Melissa K. VentroneMelissa Ventrone Clark Hill
Melissa K. Ventrone
Melissa K. Ventrone is a Member in the firm’s Chicago office where she addresses her clients’ cybersecurity needs. She reacts swiftly and decisively when she is enlisted on a cybersecurity breach. As a Leader of the Cybersecurity, Data Protection & Privacy team, she focuses her experienced group of first responders, including lawyers and forensic investigators, on around-the-clock management of a situation and minimizes damage by working to limit any public or regulatory fallout. Melissa is also a Co-chair of the firm's ASSET360 team, that helps to identify, mitigate and respond to cyber and data risks from a legal and technical perspective. When not managing her clients’ urgent breach concerns, Melissa is a proactive consultant in managing data privacy and security risks. She is also a zealous courtroom advocate in cybersecurity litigation.
Melissa is a Certified Informational Privacy Professional (CIPP/US).
Melissa’s experience extends from small breaches impacting a few hundred people to larger breaches impacting millions on behalf of merchants, financial institutions, medical providers and educational institutions. Melissa and her team work with clients to preserve evidence, determine a breach's scope, document the response and craft communications that both meet legal requirements and protect a company's brand. She also advises on establishing incident call centers and staff training, and formulates other methods to protect impacted individuals from potentially negative outcomes.
Melissa a track record of success in defending companies facing data security and privacy litigation, including class actions. She has represented a variety of clients in multiple industries in disputes related to privacy, invasion of privacy, contracts, consumer fraud, statutory claims and other matters. She has litigated cases of first impression establishing favorable law, including obtaining summary judgment in a class action case alleging damages from the theft of a hard drive, and successfully defending a merchant against a class action arising out of a credit card breach.
Cybersecurity risk management
Melissa advises clients on compliance with state, federal and international laws and regulations. She helps companies ensure that policies, procedures and cyber crisis response plans are sufficient. Melissa runs breach simulation exercises, which are very useful tools for training, testing and enhancing a company's response time in a breach situation. When vulnerabilities are found, Melissa works with management teams, boards of directors, vendors, outside consultants and other third parties to build and execute risk-reducing action plans.
In addition, Melissa drafts and negotiates contractual agreements concerning data use and retention and privacy and security, including cloud computing contracts. She also serves as a first responder for situations involving use or misuse of computers and other devices.
Background of Service
Melissa's leadership abilities extend beyond her legal practice. She recently completed a distinguished 21 years of service in the Marine Corps Reserve, holding several key positions, including Company Commander for a 200-person unit, Executive Officer for a 329-person company deployed to Afghanistan, Operations Officer for a 1,000-person motor transport battalion, and the Logistics Officer for Combat Logistics Regiment 4. She also volunteers as an ombudsman for the Employer Support for the Guard and Reserve in which she serves as a mediator on employment-related disputes.

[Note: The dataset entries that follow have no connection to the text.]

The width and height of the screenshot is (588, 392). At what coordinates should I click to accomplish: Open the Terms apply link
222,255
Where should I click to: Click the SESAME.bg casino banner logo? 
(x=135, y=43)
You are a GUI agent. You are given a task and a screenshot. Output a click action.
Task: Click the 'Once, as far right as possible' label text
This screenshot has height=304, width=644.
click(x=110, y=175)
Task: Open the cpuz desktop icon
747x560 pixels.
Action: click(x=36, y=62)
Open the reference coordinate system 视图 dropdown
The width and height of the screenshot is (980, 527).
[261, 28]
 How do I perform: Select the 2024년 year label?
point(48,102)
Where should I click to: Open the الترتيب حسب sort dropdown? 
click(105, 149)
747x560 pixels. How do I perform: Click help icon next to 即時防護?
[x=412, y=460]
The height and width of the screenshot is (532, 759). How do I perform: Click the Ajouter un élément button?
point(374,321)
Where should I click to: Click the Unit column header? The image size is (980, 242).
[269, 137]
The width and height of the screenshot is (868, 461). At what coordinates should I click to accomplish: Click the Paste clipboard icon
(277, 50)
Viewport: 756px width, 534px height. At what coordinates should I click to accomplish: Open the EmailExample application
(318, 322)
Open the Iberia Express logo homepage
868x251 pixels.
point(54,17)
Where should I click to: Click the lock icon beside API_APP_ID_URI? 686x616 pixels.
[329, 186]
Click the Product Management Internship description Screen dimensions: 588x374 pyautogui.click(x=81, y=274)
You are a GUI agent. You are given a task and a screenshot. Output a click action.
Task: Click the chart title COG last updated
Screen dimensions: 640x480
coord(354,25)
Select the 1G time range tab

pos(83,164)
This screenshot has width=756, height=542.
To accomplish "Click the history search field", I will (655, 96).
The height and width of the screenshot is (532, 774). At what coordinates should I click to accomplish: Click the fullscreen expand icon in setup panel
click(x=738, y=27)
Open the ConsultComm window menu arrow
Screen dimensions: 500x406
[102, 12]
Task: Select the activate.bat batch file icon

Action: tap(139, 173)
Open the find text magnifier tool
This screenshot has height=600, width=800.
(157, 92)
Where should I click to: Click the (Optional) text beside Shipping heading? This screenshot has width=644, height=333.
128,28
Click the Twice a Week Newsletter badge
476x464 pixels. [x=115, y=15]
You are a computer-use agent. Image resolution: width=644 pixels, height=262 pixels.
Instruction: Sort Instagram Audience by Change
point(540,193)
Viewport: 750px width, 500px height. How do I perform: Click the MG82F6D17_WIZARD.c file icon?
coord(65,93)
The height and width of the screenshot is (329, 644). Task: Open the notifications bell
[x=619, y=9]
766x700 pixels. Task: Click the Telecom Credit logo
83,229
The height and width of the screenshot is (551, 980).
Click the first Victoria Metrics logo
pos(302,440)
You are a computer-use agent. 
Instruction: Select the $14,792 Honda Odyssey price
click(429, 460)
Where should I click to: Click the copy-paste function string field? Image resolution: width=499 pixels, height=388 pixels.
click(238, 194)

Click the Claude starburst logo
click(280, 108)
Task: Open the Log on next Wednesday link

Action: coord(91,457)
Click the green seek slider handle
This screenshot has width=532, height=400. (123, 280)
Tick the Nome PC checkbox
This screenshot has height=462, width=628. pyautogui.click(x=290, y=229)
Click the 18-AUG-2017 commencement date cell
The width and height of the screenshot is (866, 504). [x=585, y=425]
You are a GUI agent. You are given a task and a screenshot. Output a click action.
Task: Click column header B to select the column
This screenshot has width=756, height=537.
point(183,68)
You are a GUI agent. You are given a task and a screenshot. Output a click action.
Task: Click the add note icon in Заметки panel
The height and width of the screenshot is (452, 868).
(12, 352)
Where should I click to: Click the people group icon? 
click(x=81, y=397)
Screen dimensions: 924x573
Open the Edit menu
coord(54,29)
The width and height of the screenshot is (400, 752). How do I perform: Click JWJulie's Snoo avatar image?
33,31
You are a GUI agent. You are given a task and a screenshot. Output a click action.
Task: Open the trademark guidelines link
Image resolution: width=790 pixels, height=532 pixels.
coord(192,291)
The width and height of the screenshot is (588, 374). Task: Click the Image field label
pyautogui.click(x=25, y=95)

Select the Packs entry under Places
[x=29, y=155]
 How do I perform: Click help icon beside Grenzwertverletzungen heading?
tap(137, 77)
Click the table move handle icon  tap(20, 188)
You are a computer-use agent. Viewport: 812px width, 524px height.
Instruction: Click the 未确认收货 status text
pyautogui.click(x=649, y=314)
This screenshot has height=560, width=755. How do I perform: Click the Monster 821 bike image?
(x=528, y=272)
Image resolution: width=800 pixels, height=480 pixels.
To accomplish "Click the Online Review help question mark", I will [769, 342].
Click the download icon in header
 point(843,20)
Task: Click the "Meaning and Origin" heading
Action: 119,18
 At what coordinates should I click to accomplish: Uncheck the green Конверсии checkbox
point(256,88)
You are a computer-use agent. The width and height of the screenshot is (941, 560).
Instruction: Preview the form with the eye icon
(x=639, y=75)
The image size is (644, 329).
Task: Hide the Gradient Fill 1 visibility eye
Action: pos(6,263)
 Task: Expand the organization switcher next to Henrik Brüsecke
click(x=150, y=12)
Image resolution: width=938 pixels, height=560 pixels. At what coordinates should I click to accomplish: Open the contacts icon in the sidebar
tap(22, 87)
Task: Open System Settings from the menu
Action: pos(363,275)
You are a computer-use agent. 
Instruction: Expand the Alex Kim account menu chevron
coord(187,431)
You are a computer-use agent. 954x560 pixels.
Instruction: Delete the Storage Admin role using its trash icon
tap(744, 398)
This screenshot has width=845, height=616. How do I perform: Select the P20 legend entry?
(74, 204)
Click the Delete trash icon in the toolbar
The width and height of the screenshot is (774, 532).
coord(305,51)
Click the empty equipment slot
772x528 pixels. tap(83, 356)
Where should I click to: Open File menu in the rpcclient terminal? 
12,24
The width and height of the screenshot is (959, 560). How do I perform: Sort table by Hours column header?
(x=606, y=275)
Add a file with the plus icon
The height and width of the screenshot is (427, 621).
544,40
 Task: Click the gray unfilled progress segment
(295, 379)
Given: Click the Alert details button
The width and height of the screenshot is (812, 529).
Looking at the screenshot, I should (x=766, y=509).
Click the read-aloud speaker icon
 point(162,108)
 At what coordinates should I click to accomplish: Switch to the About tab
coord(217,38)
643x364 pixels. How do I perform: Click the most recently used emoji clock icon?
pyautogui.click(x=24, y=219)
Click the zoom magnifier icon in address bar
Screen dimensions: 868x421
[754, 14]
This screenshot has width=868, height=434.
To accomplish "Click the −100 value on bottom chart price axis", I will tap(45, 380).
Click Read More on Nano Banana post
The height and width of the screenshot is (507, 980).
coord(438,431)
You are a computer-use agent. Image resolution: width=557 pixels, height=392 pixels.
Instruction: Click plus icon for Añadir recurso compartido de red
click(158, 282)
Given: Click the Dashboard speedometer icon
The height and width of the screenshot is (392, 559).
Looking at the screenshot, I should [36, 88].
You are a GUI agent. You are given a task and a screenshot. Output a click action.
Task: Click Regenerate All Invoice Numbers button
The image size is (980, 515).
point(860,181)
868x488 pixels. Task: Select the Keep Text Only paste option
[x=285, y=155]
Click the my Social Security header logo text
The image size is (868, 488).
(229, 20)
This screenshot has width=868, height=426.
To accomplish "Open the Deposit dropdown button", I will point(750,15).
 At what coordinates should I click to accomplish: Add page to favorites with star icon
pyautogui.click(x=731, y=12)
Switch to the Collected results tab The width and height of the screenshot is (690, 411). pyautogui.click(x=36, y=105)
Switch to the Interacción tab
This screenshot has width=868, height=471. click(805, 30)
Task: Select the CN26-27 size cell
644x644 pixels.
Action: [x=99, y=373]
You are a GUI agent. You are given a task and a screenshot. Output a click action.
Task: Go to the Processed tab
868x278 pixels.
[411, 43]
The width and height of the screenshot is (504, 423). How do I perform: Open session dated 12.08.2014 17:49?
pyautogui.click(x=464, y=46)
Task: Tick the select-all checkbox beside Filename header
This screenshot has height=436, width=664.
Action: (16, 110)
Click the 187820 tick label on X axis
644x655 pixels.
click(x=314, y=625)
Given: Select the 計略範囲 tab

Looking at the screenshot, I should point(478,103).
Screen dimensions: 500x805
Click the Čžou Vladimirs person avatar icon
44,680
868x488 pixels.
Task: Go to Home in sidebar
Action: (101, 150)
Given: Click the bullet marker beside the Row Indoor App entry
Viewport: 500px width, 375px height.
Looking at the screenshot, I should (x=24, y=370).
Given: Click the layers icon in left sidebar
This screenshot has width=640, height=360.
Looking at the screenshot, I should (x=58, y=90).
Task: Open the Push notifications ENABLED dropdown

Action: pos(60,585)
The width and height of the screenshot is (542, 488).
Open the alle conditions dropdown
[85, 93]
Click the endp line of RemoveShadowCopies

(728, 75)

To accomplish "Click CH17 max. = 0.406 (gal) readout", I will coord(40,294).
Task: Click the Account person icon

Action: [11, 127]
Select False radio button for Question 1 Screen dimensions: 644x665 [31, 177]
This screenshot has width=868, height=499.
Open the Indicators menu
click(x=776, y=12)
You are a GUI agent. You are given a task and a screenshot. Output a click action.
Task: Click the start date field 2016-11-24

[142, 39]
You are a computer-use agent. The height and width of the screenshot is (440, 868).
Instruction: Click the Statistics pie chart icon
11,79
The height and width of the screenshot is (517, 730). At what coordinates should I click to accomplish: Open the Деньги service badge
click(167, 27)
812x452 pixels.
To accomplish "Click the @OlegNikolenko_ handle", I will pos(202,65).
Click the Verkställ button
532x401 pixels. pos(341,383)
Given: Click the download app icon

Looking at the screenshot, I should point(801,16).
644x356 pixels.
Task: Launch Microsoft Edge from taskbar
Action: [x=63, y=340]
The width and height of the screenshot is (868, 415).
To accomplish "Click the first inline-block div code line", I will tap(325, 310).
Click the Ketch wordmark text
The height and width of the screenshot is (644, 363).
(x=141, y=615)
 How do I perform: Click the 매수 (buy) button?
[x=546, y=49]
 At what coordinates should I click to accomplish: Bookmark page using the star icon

- Mobilized to file a temporary restraining order preventing an Internet service provider (ISP) from permitting an unauthorized individual, who had changed the access codes for the account, from gaining further access to the account or data within the account.
- Assisted a company with domain names that had been hacked and transferred to a different ISP. Mobilized in the appropriate jurisdictions and filed documents with the court to be heard on an emergency basis, requesting the domains be transferred back to the appropriate ISP. The court granted the request, preventing the company from suffering any further harm.
- Successfully defended a health care performance improvement company in class action litigation resulting from a stolen hard drive that contained personally identifiable information. Plaintiff alleged that client was negligent and violated consumer fraud statutes because it failed to properly protect the information on the hard drive, resulting in emotional distress, lost wages, lost time for researching identity theft and risk of identity theft.
- Represented an educational institution when one of its vendors disclosed personal health information of the institution's employees and dependents to the wrong employees. Coordinated with the vendor to determine the scale of the breach and that the error had been remediated, provided a communication plan that enabled the employer to notify the employees in person, and arranged for an identity restoration resolution with an outside vendor. Based on this response, the employees expressed satisfaction with the institution's actions.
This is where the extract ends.